▶ **Directions**: From the entity fragmentation text below, reproduce word for word the passage between "If we do this" and "the same ID.", inclusive.

===== Source document =====

Entity Fragmentation
Generating graph data is a difficult process. The size of the datasets we want to process using followthemoney (FtM) makes it impossible to incrementally build nodes and edges in memory like you would in NetworkX. Instead, we use a stream-based solution for constructing graph entities. That is why the toolkit supports entity fragments and aggregation.
Example
To illustrate this problem, imagine a table with millions of rows that describes a set of people and the companies they control. Every company can have multiple directors, while each director might control multiple companies:
CompanyID | CompanyName | DirectorName | DirectorIdNo | DirectorDoB |
---|---|---|---|---|
A123 | Brilliant Amazing Ltd. | John Smith | PP827817 | 1979-02-16 |
A71882 | Goldfish Ltd. | John Smith | PP827817 | NULL |
A123 | Brilliant Amazing Ltd. | Jane Doe | PP1988299 | 1983-06-24 |
Database humpty-dumpty
When turning this data into FtM, we’d create three entities for each row: a schema:Company
, a schema:Person
and a schema:Directorship
that connects the two.
If we do this row by row, we’d eventually generate three schema:Company
entities to represent two actual companies, and three schema:Person
entities for two distinct people. Of course, we could write these to an ElasticSearch index sequentially - the later entities overwriting the earlier ones with the same ID.
That works only as long as each version of each entity contains the same data. In our example, the first mention of John Smith includes his birth date, while the second does not. If we don’t wish to lose that detail, we need to merge these fragments. While it’s possible to perform such merges at index time, this has proven to be impractically slow because it requires fetching each entity before it is updated.
A better solution is to sort all generated fragments before indexing them. With this approach, all the entities generated from the source table would be written to disk or to a database, and then sorted using their ID. In the resulting entity set, all instances of each company and person are grouped and can be merged as they are read.
In practice
In the FtM toolchain, there are two tools for doing entity aggregation: from the command-line ftm aggregate
will merge fragments in memory. Alternately the add-on library followthemoney-store will perform the same operation in a SQLite or PostgreSQL database.

===== Supplied records =====

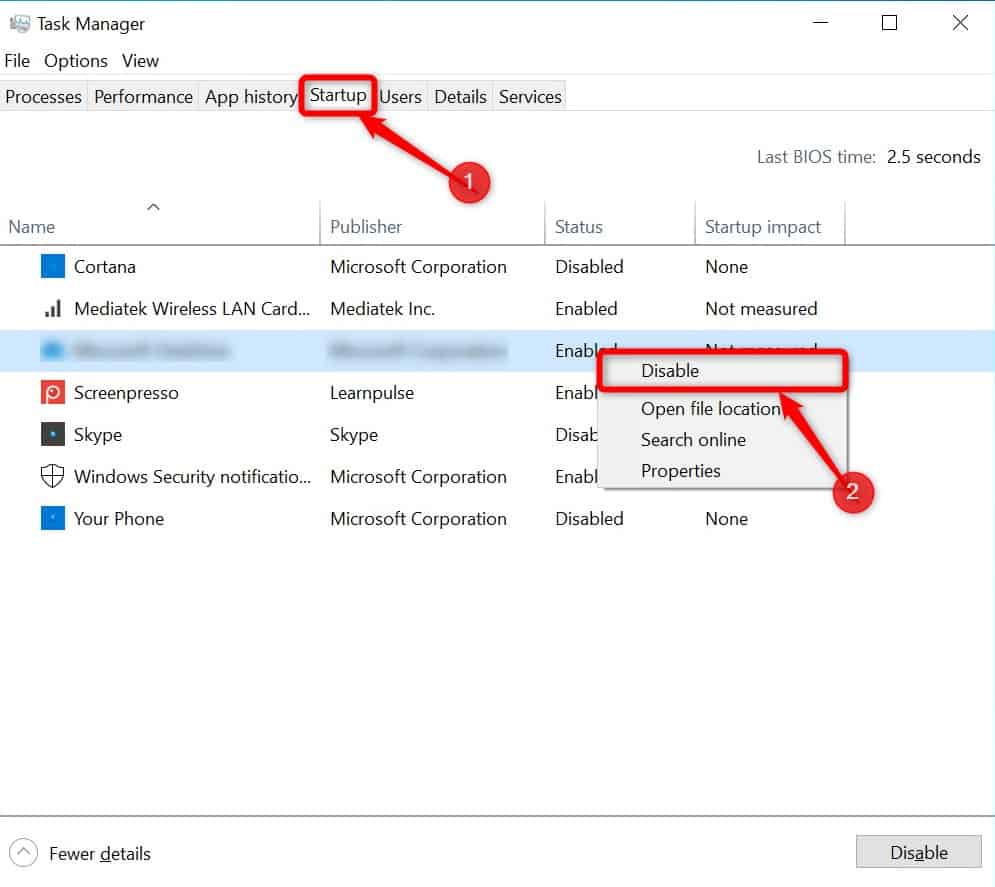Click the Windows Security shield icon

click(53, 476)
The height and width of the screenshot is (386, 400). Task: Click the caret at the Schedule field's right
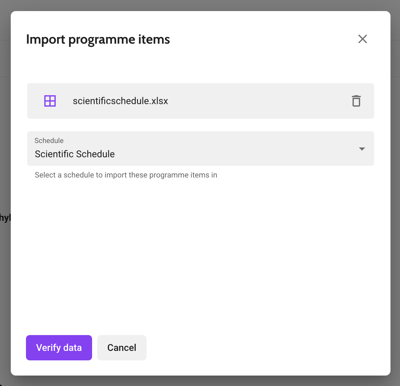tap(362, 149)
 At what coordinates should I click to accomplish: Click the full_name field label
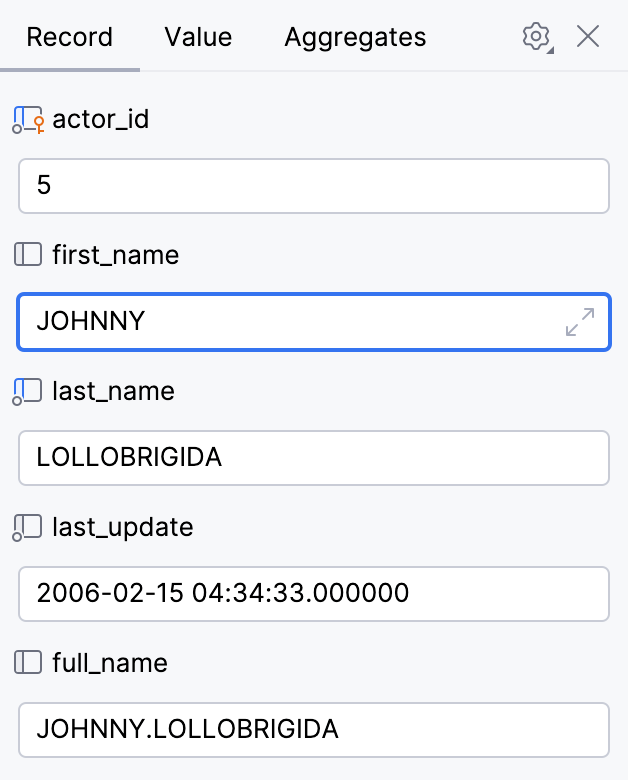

=====

▶ **Answer to this exercise**:
If we do this row by row, we’d eventually generate three schema:Company
entities to represent two actual companies, and three schema:Person
entities for two distinct people. Of course, we could write these to an ElasticSearch index sequentially - the later entities overwriting the earlier ones with the same ID.